Examples of this game have been found in Egyptian ruins dated from 1400 B.C.E. — carved into the temple roofs of Memphis, Thebes and Luxor. Even though the Mancala game dates back thousands of years, it is still widely played in the Middle East and Africa today. As per the Savannah African Art Museum, the earliest known mancala board was discovered at the Neolithic site of ʿAin Ghazal in Jordan and dates back to approximately 5870 ± 240 BC.
The recent discovery was made after a tip-off about tourists removing prehistoric hand axes from a site within a private wildlife conservation area.
After receiving the tip-off, Waweru exchanged emails with the Lewa Wildlife Conservancy, the organization that manages the nature reserve, about the handaxe site, which was previously known but never excavated or dated, and found her first opportunity to visit the conservancy.
Waweru further investigated and discovered a “arcade” of ancient mancala game boards carved directly into a rock ledge.
Waweru noticed a series of shallow pits drilled into a rock ledge. A few of the pits were now pockmarks due to erosion. Others were sufficiently deep to support a handful of stones with ease. The pits’ differing degrees of erosion provided evidence that they were created at various points in time. This discovery led Waweru to theorize that ancient people used them to play a form of the game Mancala.
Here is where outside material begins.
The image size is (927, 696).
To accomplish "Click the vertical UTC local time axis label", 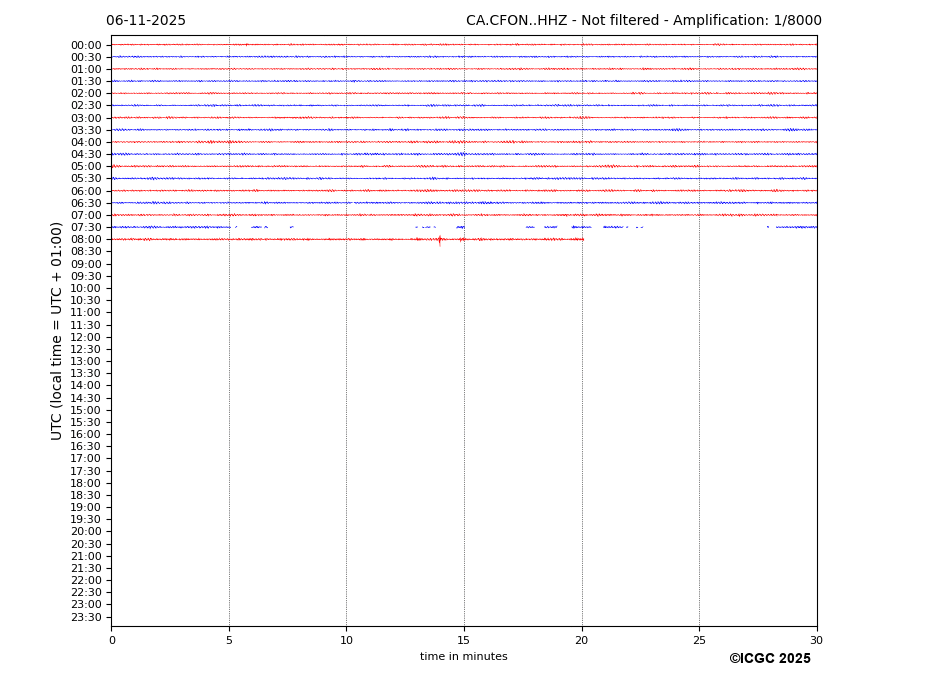I will pos(57,331).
Waweru said: “It’s a valley full of these game boards like an ancient arcade. Given the erosion of some of the boards, I believe that people were playing games there a very long time ago.”
In all, the Kenya site includes about 20 of these Mancala boards. Some of the more recent examples are superimposed on their earlier counterparts.
Also, the site contains 19 burial cairns built by herding communities that inhabited the region 5,000 years ago. The archaeologist thinks the two somehow may be connected in some way, given that the game boards share the site with 19 burial cairns.
The precise age of the game boards is difficult to determine, she said, as they are carved into 400-million-year-old rock. DNA analysis of material found in the burial mounds could indicate how people interred in them relate to modern people, Waweru said.
Waweru and her research team have applied for funding to continue studying the site, which is located near the equator in Kenya’s central highlands on the eastern side of the Great Rift Valley, which stretches from Lebanon in the Middle East to Mozambique in Southeast Africa.